When German physicist Werner Heisenberg first postulated the uncertainty principle in 1927, the technology to test its validity was in the early stages. Since then, several experiments have confirmed the seeming impossibility of simultaneously sensing certain particle property pairs, such as momentum and location. The more closely one property is measured, the less certainty there is about the paired property.
Curious if they could find a way to sidestep Heisenberg to precisely measure a particle’s momentum and location, a team led by Dr. Tingrei Tan from the University of Sydney Nano Institute and School of Physics developed a dedicated experiment. According to a statement detailing the team’s work, the group built a system designed to monitor the tiny vibrational state of a trapped ion, a setup the researchers described as “the quantum equivalent of a pendulum.”
Next, the team tapped into Dr. Tan’s previous work on error-corrected quantum computing to prepare the ion in “grid states.” By fine-tuning the setup, the team successfully showed that the momentum and position of the ion could be measured with a level of precision they described as beyond the “standard quantum limit.” This limit is considered the best achievable precision using only classical (non-quantum) sensors.
“It’s a neat crossover from quantum computing to sensing,” said co-author Professor Nicolas Menicucci, a theorist from RMIT University. “Ideas first designed for robust quantum computers can be repurposed so that sensors pick up weaker signals without being drowned out by quantum noise.
Although exceeding the standard quantum limit may appear to directly violate Heisenberg’s uncertainty principle, Dr. Ben Baragiola, a study co-author from RMIT, said they haven’t actually broken any laws of physics; they have simply found a way around them.
“We haven’t broken Heisenberg’s principle,” he explained. “Our protocol works entirely within quantum mechanics.”
To explain the team’s sidestepping of Heisenberg, Dr. Tan said to think of uncertainty like the air inside a balloon.
“You can’t remove it without popping the balloon, but you can squeeze it around to shift it. That’s effectively what we’ve done. We push the unavoidable quantum uncertainty to places we don’t care about (big, coarse jumps in position and momentum) so the fine details we do care about can be measured more precisely.”

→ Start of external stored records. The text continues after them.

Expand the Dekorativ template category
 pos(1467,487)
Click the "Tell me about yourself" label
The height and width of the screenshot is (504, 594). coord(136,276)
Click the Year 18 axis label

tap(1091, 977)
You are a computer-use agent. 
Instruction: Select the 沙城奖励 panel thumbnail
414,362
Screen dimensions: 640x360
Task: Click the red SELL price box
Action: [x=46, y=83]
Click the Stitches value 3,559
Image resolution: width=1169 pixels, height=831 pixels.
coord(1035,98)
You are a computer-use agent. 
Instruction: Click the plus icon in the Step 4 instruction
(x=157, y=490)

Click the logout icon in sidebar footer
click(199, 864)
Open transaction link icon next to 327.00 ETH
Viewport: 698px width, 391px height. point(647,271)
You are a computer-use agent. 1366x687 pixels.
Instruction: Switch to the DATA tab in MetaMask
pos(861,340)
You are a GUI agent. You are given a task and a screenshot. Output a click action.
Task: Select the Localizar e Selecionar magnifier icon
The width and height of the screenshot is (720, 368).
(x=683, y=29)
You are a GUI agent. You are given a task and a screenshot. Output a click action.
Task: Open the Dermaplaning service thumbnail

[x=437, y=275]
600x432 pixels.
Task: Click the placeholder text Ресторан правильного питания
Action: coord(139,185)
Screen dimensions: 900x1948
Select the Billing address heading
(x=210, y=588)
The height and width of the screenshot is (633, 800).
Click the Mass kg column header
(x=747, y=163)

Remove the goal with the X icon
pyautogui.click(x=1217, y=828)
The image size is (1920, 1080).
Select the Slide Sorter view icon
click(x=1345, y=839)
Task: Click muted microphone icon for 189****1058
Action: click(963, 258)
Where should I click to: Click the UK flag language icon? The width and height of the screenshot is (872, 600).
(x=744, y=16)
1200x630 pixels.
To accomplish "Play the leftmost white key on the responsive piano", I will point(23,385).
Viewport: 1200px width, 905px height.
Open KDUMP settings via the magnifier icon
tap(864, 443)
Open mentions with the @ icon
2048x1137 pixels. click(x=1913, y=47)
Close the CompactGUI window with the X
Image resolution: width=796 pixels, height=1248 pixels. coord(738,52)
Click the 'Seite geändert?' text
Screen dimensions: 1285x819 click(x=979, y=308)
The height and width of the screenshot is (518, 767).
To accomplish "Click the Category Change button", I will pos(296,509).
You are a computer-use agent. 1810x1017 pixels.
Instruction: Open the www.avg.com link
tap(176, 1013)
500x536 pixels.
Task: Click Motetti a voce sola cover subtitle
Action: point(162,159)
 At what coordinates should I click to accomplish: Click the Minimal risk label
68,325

Another analogy offered by the research team involves a pair of clocks. Unlike a typical clock with two hands, one of the clocks has only a minute hand, and the other has only an hour hand. The hour hand clock provides a general indication of the hour, but the minute measurement is less precise. Conversely, the clock with only a minute hand gives a more precise yet less specific measurement, but the “larger context” of the lost. The team notes that this modular measurement ability “sacrifices some global information in exchange for much finer detail.”